Chapter 2 - Data Flashcards
Why is the type of data important to data mining?
The type of data determines which tools and techniques can be used to analyze it.
Why is data quality important?
Improving data quality typically improves the quality of the resulting analysis.
What is a data set?
A collection of data objects
What is a data object?
record, point, vector, pattern, event, case, sample, observation, or entity
What are attributes?
A property or characteristic of an object that may vary from one object to another
What is a **measurement scale **when referring to data mining?
A rule (function) that associates a numerical or symbolic value with an attribute of an object.
Describe the process of measurement when referring to data mining.
Using a measurement scale to associate a value with a particular attribute of a specific object.
What are the 4 properties (operations) of numbers that are typically used to describe attributes?
- Distinctness = and != 2. Order , and => 3. Addition + and - 4. Multiplication x and /
What are the 4 types of attributes?
- Nominal 2. Ordinal 3. Interval 4. Ratio
What is a nominal type of attribute?
The values of a nominal attribute are just different names that provide only enough information to distinguish one object from another.
What is an ordinal type of attribute?
The values of an ordinal attribute provide enough information to order objects.
What is an interval type of attribute?
The differences between values of an interval attribute are meaningful (a unit of measurement exists).
What is a ratio type of attribute?
The ratio and differences are both meaningful in a ratio attribute.
What type of attribute is the following: zip codes
Nominal
What type of attribute is the following: employee ID numbers
Nominal
What type of attribute is the following: eye colour
Nominal
What type of attribute is the following: gender
Nominal
What type of attribute is the following: hardness of minerals {good, better, best}
Ordinal
What type of attribute is the following: grades
Ordinal
What type of attribute is the following: street numbers
Ordinal
What type of attribute is the following: calendar dates
Interval
What type of attribute is the following: temperature in Celsius or Fahrenheit
Interval
What type of attribute is the following: monetary quantities
Ratio
What type of attribute is the following: counts
Ratio
What type of attribute is the following: age
Ratio
What type of attribute is the following: mass
Ratio
What type of attribute is the following: length
Ratio
What type of attribute is the following: electric current
Ratio
What two types of attributes are categorical / qualitative?
Nominal and ordinal
What are qualitative attributes?
They lack most of the properties of number (even if they are represented as numbers) and should be treated more like symbols.
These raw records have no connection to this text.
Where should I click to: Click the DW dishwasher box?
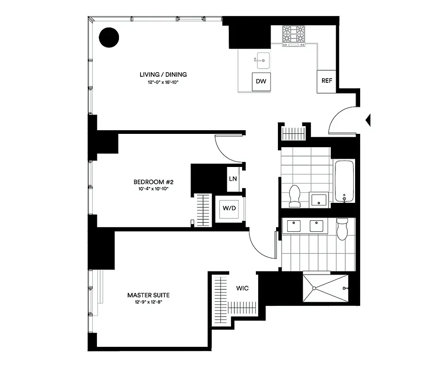coord(261,82)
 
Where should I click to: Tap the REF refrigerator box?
coord(327,81)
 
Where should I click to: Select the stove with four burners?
coord(294,35)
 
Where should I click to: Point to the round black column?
coord(109,38)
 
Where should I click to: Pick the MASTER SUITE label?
coord(145,295)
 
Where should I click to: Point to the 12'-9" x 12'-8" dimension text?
coord(145,303)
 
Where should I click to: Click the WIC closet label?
coord(243,288)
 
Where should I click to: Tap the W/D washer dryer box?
coord(229,208)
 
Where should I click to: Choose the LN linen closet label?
coord(233,178)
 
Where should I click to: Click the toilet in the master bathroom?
coord(343,229)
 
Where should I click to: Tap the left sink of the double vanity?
coord(294,226)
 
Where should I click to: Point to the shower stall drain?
coord(314,288)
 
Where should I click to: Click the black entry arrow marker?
coord(368,121)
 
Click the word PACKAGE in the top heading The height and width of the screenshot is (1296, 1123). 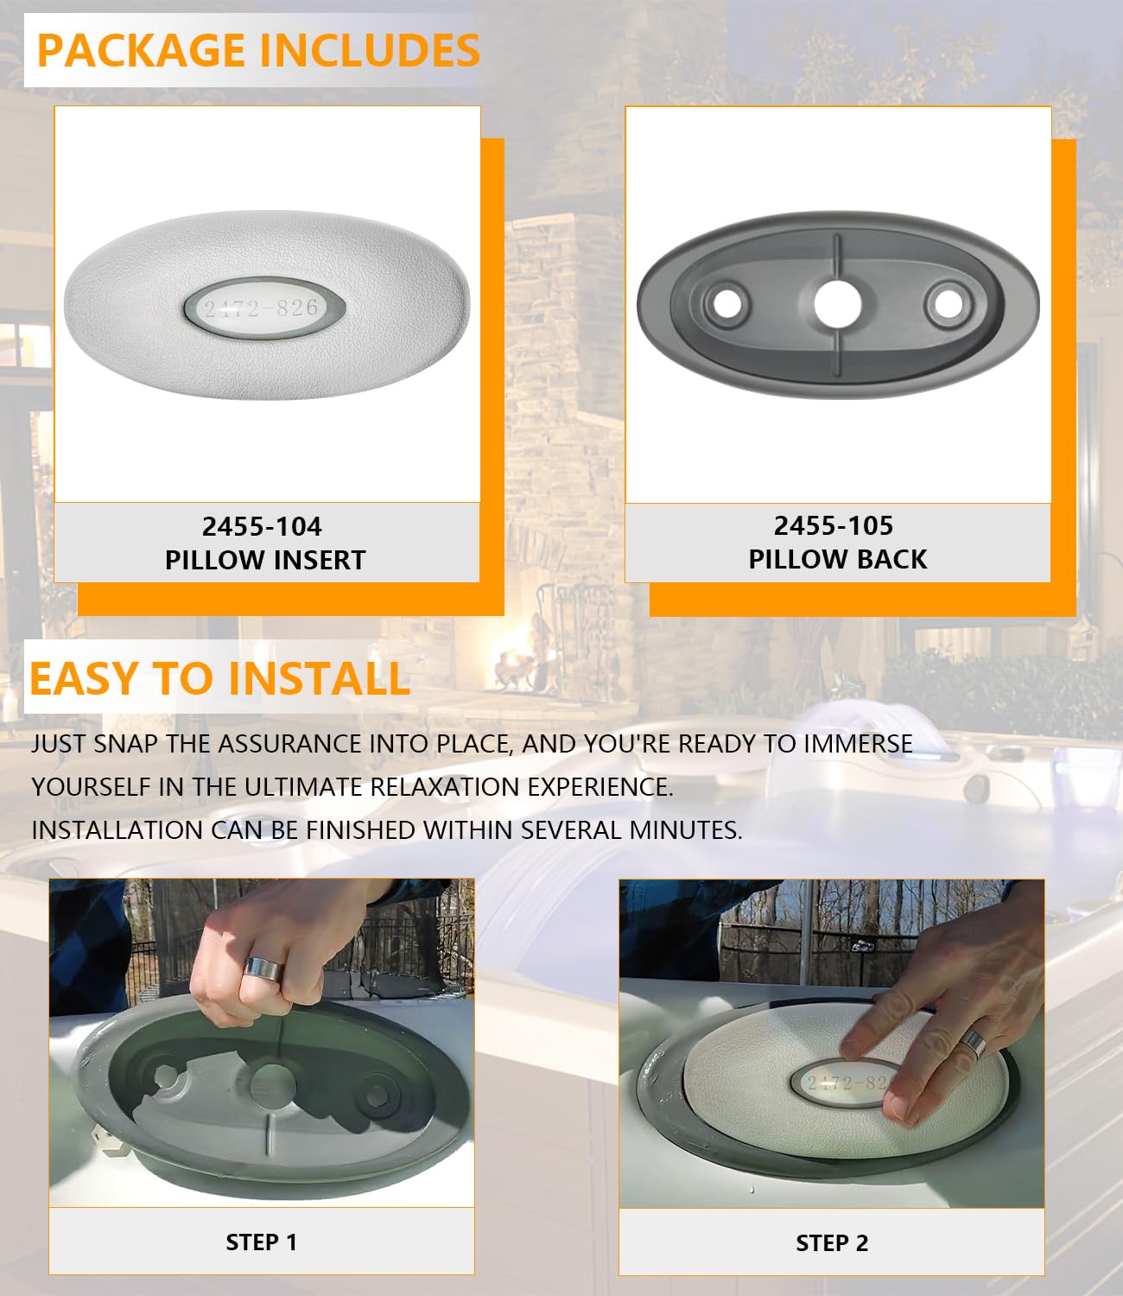tap(141, 50)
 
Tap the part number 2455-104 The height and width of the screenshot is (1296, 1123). tap(262, 527)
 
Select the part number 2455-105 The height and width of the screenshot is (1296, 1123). tap(834, 526)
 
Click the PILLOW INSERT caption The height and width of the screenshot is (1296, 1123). tap(265, 560)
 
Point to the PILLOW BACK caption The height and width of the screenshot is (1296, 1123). tap(838, 559)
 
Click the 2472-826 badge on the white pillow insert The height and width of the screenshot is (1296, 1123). tap(264, 308)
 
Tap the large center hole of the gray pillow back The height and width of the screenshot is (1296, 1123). tap(838, 304)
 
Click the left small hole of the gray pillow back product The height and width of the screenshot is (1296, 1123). tap(727, 304)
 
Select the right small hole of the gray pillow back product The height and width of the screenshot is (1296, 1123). tap(949, 305)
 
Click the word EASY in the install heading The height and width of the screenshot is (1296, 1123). tap(84, 679)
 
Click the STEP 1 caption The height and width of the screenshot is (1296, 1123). tap(262, 1242)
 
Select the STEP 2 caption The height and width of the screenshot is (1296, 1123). tap(832, 1242)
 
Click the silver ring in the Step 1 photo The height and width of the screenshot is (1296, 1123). tap(263, 970)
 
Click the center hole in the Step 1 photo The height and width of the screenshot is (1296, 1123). tap(273, 1087)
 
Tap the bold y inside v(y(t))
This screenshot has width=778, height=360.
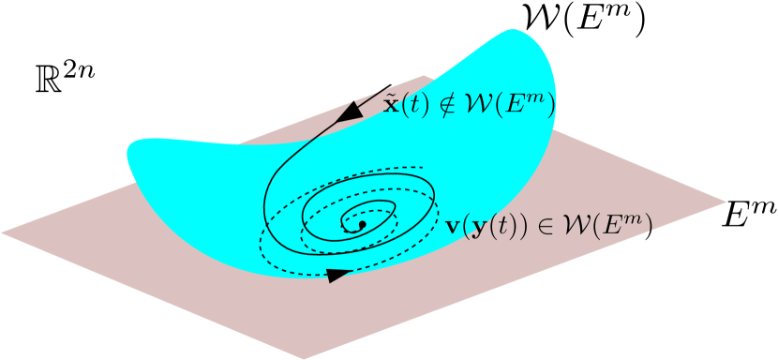click(476, 228)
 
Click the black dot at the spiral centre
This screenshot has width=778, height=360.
click(361, 224)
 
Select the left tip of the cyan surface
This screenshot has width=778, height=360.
click(127, 148)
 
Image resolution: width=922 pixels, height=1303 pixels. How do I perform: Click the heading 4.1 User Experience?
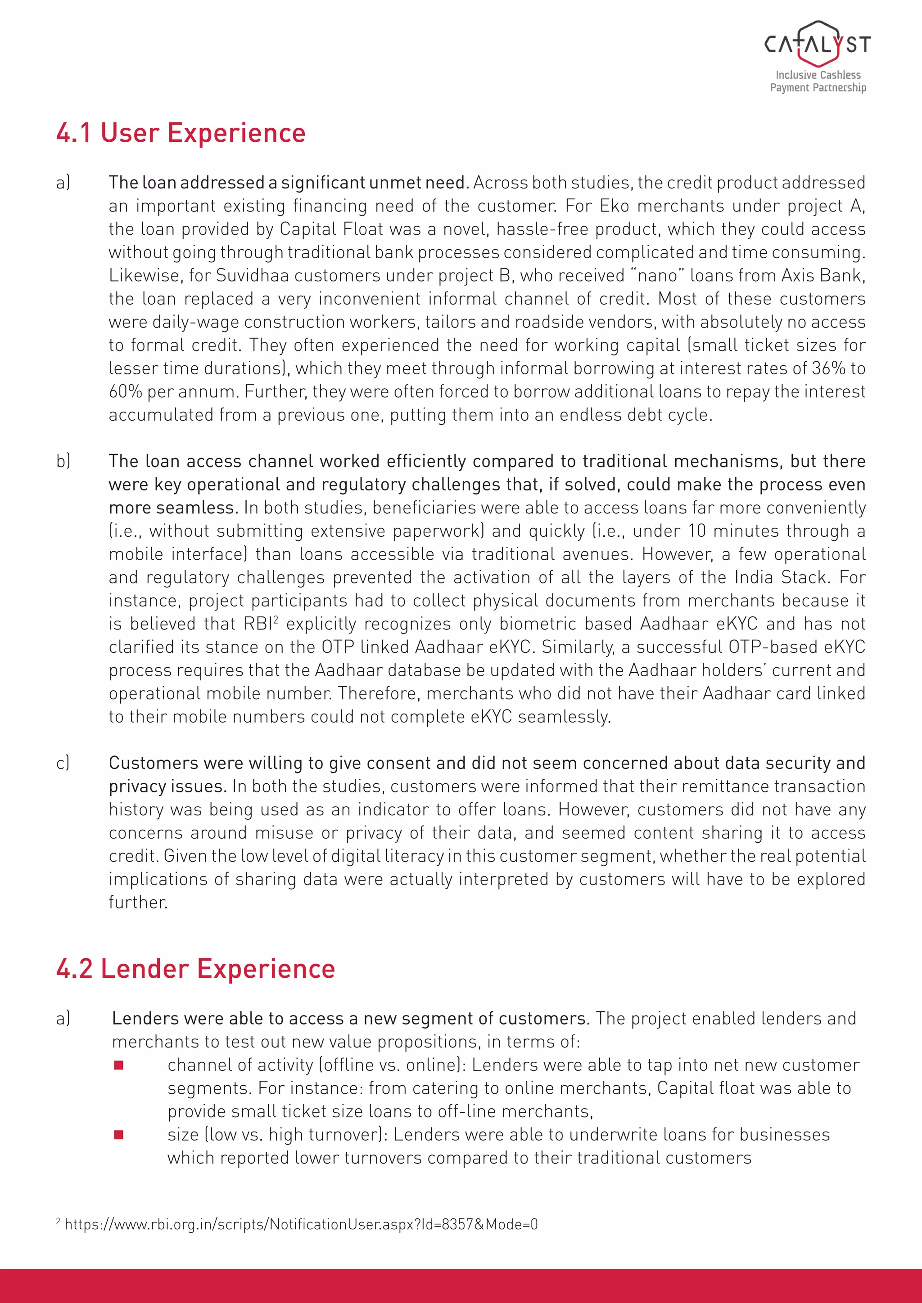click(181, 133)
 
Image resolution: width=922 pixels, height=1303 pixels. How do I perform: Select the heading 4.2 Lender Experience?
click(195, 969)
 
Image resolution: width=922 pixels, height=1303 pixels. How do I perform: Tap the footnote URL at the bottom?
click(301, 1224)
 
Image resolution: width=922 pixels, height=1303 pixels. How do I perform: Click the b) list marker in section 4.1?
click(63, 461)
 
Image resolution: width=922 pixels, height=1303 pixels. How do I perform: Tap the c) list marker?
click(63, 763)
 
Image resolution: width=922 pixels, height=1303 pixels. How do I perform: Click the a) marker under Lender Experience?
click(63, 1019)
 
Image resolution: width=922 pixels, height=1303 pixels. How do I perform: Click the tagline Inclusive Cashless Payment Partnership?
click(818, 81)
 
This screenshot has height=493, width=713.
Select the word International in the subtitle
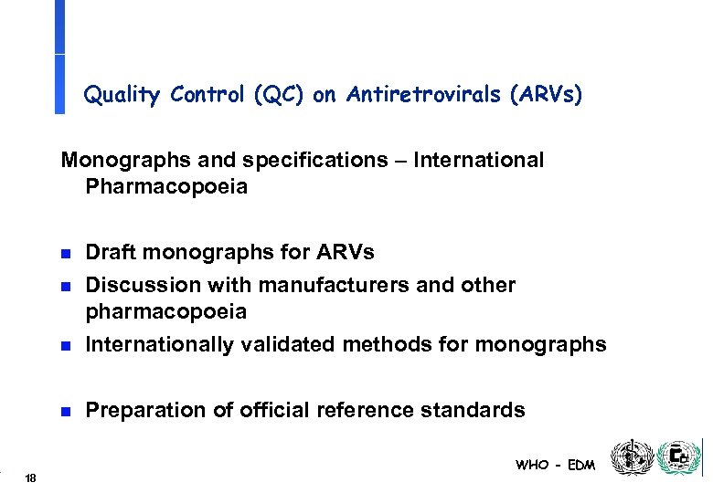[x=478, y=161]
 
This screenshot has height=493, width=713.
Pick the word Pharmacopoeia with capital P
[x=166, y=187]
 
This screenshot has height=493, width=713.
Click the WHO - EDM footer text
[x=555, y=465]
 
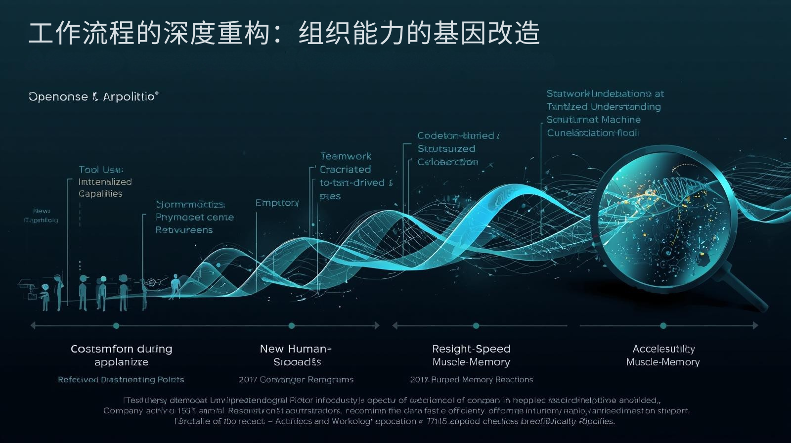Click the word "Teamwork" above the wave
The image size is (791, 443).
[x=346, y=156]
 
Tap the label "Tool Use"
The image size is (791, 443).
[x=101, y=170]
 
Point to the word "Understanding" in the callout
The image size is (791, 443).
[x=625, y=107]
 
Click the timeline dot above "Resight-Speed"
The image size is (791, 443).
[x=476, y=326]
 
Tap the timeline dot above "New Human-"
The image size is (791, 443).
[x=292, y=326]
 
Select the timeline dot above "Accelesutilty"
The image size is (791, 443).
[x=663, y=326]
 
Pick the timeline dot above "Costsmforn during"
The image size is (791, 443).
[x=116, y=326]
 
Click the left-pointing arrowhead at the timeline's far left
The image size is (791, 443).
[x=33, y=326]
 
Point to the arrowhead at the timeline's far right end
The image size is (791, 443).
[x=755, y=326]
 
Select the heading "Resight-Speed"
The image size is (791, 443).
[x=471, y=349]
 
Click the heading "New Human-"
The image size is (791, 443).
[x=296, y=349]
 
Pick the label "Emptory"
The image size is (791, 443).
[x=277, y=203]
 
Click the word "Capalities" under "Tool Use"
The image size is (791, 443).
[x=100, y=194]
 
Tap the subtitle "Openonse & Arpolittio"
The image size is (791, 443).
[x=93, y=96]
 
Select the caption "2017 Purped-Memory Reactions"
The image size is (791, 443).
[x=472, y=380]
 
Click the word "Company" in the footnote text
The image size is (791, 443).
[x=123, y=411]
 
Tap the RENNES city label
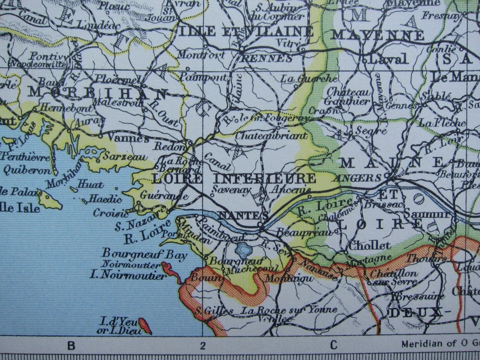click(260, 58)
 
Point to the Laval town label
click(388, 59)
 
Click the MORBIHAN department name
click(98, 93)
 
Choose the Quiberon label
click(24, 170)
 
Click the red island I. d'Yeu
click(145, 326)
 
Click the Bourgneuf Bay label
click(144, 254)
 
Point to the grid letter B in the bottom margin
click(71, 345)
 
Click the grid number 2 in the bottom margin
click(202, 345)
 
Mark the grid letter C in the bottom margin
click(334, 345)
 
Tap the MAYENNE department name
click(378, 35)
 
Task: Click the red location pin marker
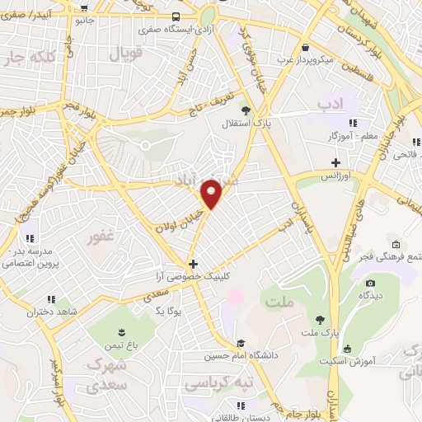(x=212, y=194)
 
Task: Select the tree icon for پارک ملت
(x=320, y=319)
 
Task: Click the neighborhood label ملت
(x=280, y=303)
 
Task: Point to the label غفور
(x=103, y=239)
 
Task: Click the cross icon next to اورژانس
(x=335, y=162)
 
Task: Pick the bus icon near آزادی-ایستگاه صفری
(x=176, y=16)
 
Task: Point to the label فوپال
(x=128, y=54)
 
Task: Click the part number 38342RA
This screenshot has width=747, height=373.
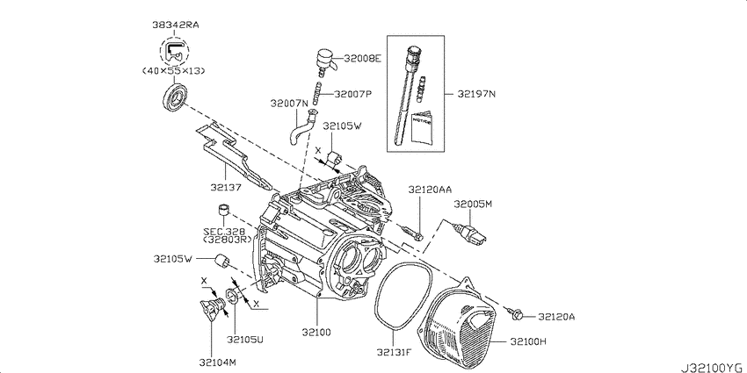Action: [x=176, y=25]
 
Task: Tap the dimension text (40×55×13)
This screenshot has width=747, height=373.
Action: [x=175, y=71]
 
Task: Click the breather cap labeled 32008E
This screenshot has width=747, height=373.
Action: [x=322, y=61]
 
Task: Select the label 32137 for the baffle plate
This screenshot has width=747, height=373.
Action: [x=227, y=187]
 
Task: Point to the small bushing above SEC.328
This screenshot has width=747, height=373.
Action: [x=224, y=210]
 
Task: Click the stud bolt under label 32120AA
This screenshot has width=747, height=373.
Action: [x=414, y=233]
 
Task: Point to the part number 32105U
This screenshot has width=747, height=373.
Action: [x=245, y=339]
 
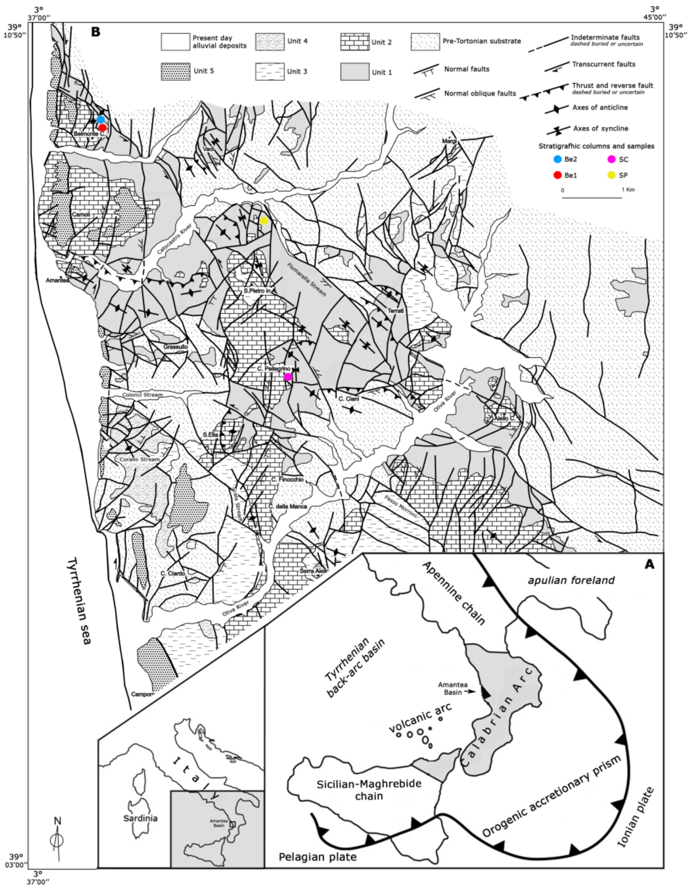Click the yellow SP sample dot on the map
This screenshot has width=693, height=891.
264,221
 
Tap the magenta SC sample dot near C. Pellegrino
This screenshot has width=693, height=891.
288,377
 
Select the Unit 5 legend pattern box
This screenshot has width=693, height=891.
175,71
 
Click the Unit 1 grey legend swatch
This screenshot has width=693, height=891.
355,72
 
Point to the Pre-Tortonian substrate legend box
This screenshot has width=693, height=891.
425,42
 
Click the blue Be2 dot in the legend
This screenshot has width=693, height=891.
557,160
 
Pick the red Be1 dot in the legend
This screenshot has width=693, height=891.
557,175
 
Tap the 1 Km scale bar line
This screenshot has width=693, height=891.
592,198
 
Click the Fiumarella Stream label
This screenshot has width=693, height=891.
306,279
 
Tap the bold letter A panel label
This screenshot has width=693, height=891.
649,564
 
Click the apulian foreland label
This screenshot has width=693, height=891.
571,580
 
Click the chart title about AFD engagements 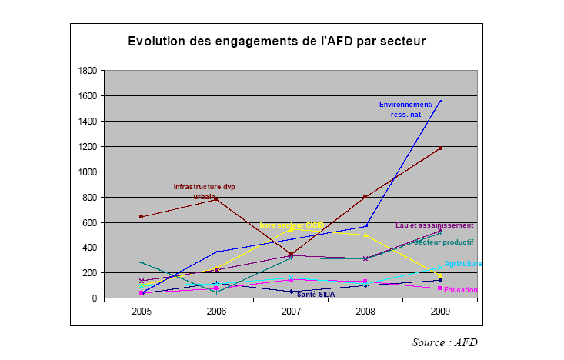coord(276,40)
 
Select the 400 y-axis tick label coord(88,248)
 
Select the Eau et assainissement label coord(434,225)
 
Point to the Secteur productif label coord(444,242)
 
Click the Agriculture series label coord(462,264)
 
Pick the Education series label coord(462,290)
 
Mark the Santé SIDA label coord(315,294)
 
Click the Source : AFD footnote coord(445,342)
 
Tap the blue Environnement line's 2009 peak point coord(441,100)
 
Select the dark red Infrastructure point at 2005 coord(142,217)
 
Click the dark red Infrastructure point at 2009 coord(441,148)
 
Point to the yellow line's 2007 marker coord(291,229)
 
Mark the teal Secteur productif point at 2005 coord(142,263)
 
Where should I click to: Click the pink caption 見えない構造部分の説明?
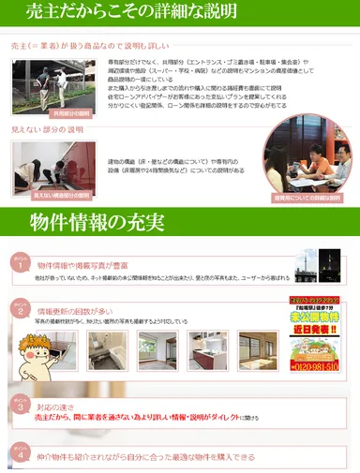[x=61, y=196]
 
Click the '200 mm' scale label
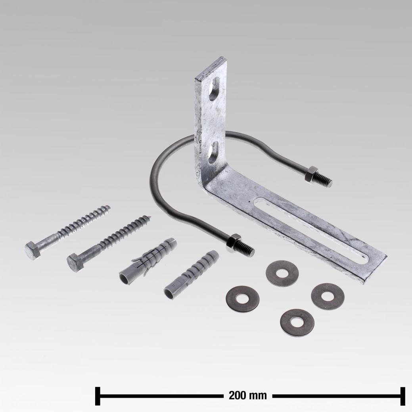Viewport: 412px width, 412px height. click(x=247, y=395)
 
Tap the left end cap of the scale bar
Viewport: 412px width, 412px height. click(x=98, y=395)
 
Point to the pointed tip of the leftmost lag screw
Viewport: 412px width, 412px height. click(x=109, y=207)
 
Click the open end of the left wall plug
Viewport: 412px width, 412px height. click(x=126, y=278)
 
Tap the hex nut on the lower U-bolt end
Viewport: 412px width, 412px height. click(x=233, y=243)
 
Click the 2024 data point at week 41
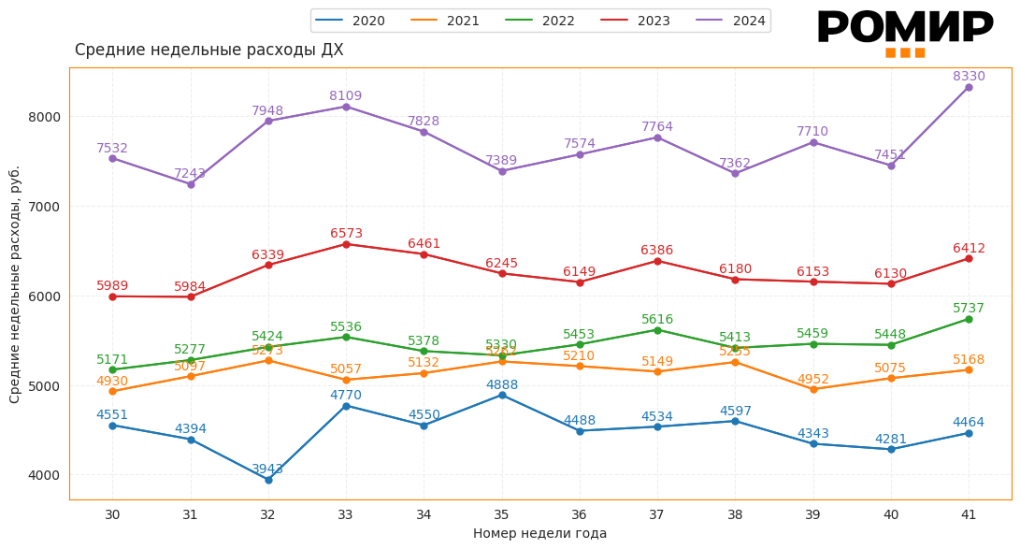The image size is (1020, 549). tap(969, 88)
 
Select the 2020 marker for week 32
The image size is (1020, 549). tap(268, 480)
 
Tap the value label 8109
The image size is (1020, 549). tap(345, 96)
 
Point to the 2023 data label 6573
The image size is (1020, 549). tap(346, 234)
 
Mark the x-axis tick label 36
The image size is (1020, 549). tap(580, 514)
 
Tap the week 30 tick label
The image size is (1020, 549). tap(112, 514)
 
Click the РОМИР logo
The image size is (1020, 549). tap(904, 33)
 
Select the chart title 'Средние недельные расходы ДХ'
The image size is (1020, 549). tap(208, 51)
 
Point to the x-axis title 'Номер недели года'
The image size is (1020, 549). tap(539, 534)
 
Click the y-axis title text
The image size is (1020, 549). tap(15, 284)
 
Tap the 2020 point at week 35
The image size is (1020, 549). tap(502, 396)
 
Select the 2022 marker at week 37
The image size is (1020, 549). tap(657, 330)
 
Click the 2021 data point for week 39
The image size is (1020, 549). tap(813, 389)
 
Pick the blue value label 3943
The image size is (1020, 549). tap(267, 470)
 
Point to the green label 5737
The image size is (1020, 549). tap(969, 309)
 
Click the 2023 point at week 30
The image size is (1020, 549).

Also known as categorical attributes.
What are categorical attributes?
They lack most of the properties of number (even if they are represented as numbers) and should be treated more like symbols. Also known as qualitative attributes.
What are the two types of quantitative attributes?
Interval and ratio
What are quantitative attributes?
They are represented by numbers and have most of the properties of numbers. Also known as numeric attributes.
What are numeric attributes?
They are represented by numbers and have most of the properties of numbers. Also known as quantitative attributes.
What are permissible transformations?
The meaning of a length of an attribute is unchanged if a different measurement scale is used. For example, using the metric or the imperial system does not change the length.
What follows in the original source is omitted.